名無し #- | URL | 2013/08/27 Tue. 16:22 * edit *

メッセージありがとうございます

「世の中には冤罪でも声を上げられず静かに生きている方もいると思います。
もっと被告人の言葉に耳を傾けて、その中から真実を引き出して欲しいと願うばかりです。」
全くその通りだと思います。

捜査権力も(一部のケースを除き)初めから冤罪を作るつもりはないと思います。ところが初動ミスを自ら正すことができず、結論ありきで突き進む結果、多くの冤罪が作られてしまうのだと思います。

陸山会事件に係わる虚偽報告書問題しかり、このPC遠隔操作事件しかり、捜査権力(特に検察、そして特に特捜部)は全く自浄作用がありません。

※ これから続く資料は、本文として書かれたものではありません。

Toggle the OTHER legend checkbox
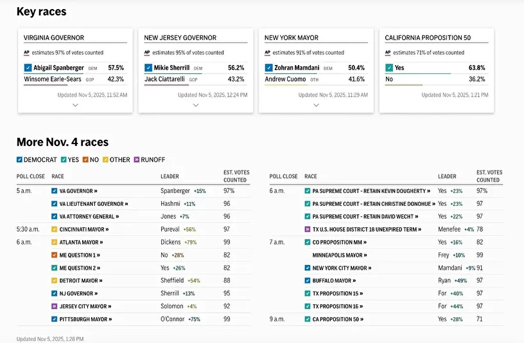pyautogui.click(x=106, y=160)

そしてご指摘の通り、無実の声を上げて世に届く冤罪はまさに氷山の一角だと思います。その重大な原因には、裁判官の検察に対する過大評価があると思います。彼らが被告人の声を真摯に聞くことで世の中は変ると思います。そのためにも、検察も間違いを犯すという共通認識が必要です。メディアに検察批判の荷は重すぎるようなので、我々国民が正しく建設的に批判することが必要だと思います。

引き続きご注目、ご支援の程よろしくお願いします。

八田




> どうして6ヶ月半も拘留しなければならないのか?裁判で無罪になったらどうするのでしょうか?何でも「証拠隠滅の恐れあり」で拘留を続けて諦めて自白をするのを待っているのでしょうが?保釈も認めない裁判所も
> なぜ、検察側の言い分だけを聞いて判断するのでしょうか?最終的には「推認」で有罪と言う判決になるのでしょうか?根本的に日本の司法は
> 間違った方向へ進んでいるのではないかと「推認」したいです。
> こうして数多くの冤罪が生まれてきたのではないかとも思っています。
> 世の中には冤罪でも声を上げられず静かに生きている方もいると思います。
> もっと被告人の言葉に耳を傾けて、その中から真実を引き出して欲しいと願うばかりです。